Der Frieden währte nur kurz. Wieder läßt Moskau tschetschenische Dörfer zusammenbomben. Wer die Fäden in diesem Krieg zieht, ist unklar. Der Kaukasus scheint mehr und mehr zum Schlachtfeld für interne Machtkämpfe im Kreml zu werden.

Ein Genozid gegen das ganze Volk

Russische Gesandte unter Leitung des Nationalitätenministers Wjatscheslaw Michailow flogen am Wochenende in das tschetschenische Krisengebiet. Angeblich, um die Umsetzung bestehender Vereinbarungen zu überprüfen. Wieder einmal bekundete die russische Seite Bereitschaft, mit den Separatisten Gespräche aufzunehmen. All das klingt zynisch angesichts einer Kriegsmaschinerie, die schlimmer wütet denn je.

Kaum sechs Tage waren nach den russischen Präsidentschaftswahlen vergangen, da fielen Kampfhubschrauber über die südtschetschenischen Orte Gechi und Mecheti her. Das russische Oberkommando fand eine einfache Erklärung dafür: Freischärler seien in Gechi gesichtet worden, im Nachbardorf hätte Separatistenführer Selimchan Jandarbijew sein Quartier aufgeschlagen. Wie im zwanzigmonatigen Gemetzel üblich, gibt sich die russische Seite nicht einmal Mühe, den Anschein von Glaubwürdigkeit zu erwecken.
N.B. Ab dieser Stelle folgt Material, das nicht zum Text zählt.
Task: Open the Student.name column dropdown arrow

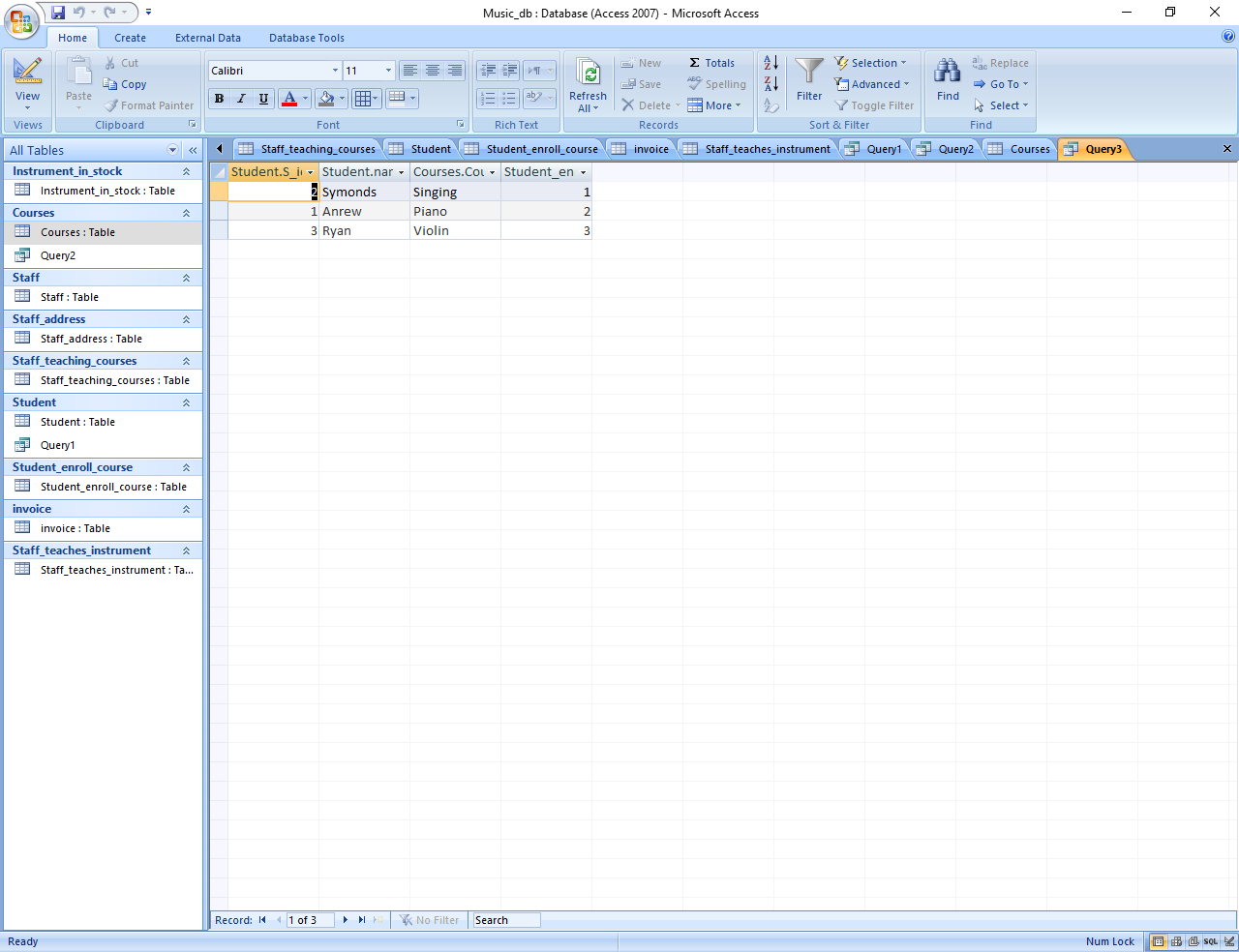Action: (x=401, y=172)
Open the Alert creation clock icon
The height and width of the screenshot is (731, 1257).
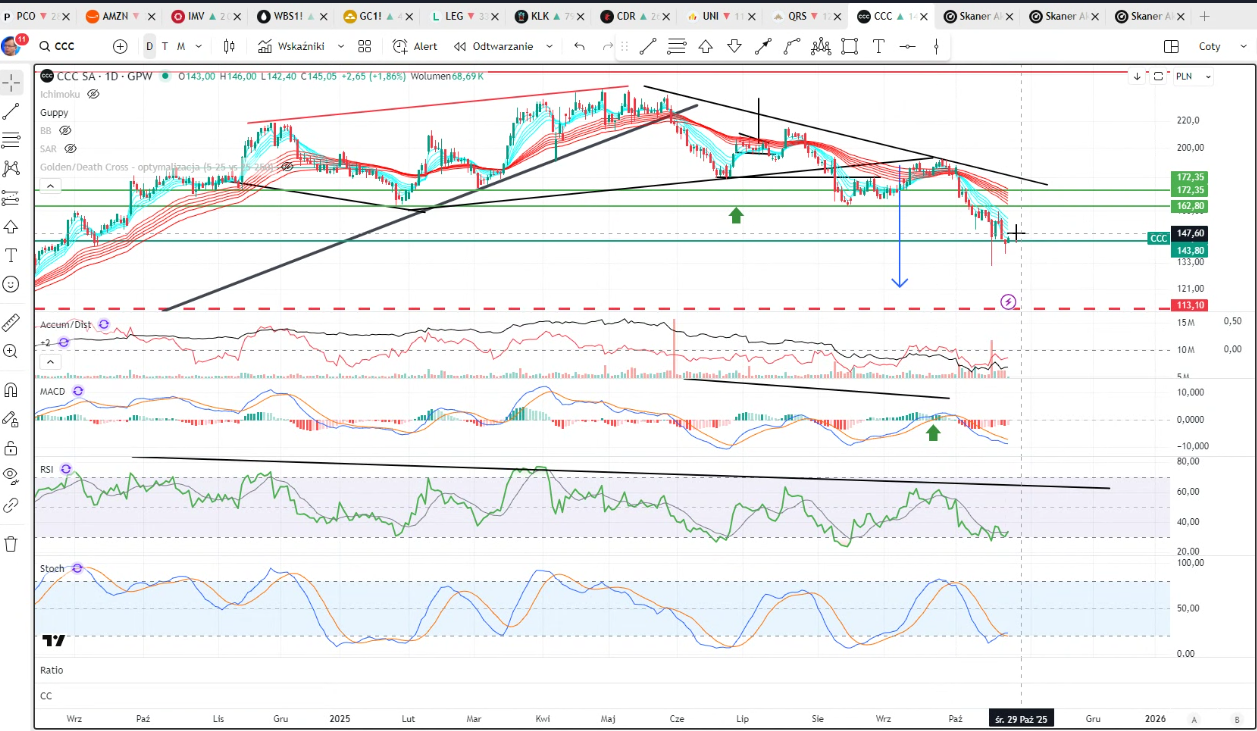coord(400,46)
Wie gewohnt legten Kampfflieger die Dörfer in Schutt und Asche. Die Freischärler kamen indes fast ohne Verluste davon, ebenso wie der Stab Jandarbijews, Nachfolger des im April angeblich getöteten Präsidenten Dschochar Dudajew. Auch das ein mittlerweile bekanntes Phänomen im kaukasischen Vernichtungsfeldzug. Militärische Ziele werden verfehlt, dafür wahllos zerstört, um die Bevölkerung in Angst und Schrecken zu versetzen. Die Begründung, Freischärler seien gesichtet worden, ist mehr als fadenscheinig. Nachdem im Mai beide Seiten einen Waffenstillstand unterzeichnet hatten, kehrten viele Kämpfer Dudajews in ihre Heimatdörfer zurück. General Nikolai Besborodow vom Verteidigungsausschuß der russischen Duma scheute sich nicht, das Vorgehen beim Namen zu nennen: „Wir verfolgen eine Politik des Genozids gegen das ganze Volk.“ Beobachter hatten dem Waffenstillstand von Anfang an keine Haltbarkeit vorausgesagt. Jelzin brauchte den Frieden zur Wiederwahl. Die Freischärler nutzten die Pause, um ihre Reihen aufzustocken.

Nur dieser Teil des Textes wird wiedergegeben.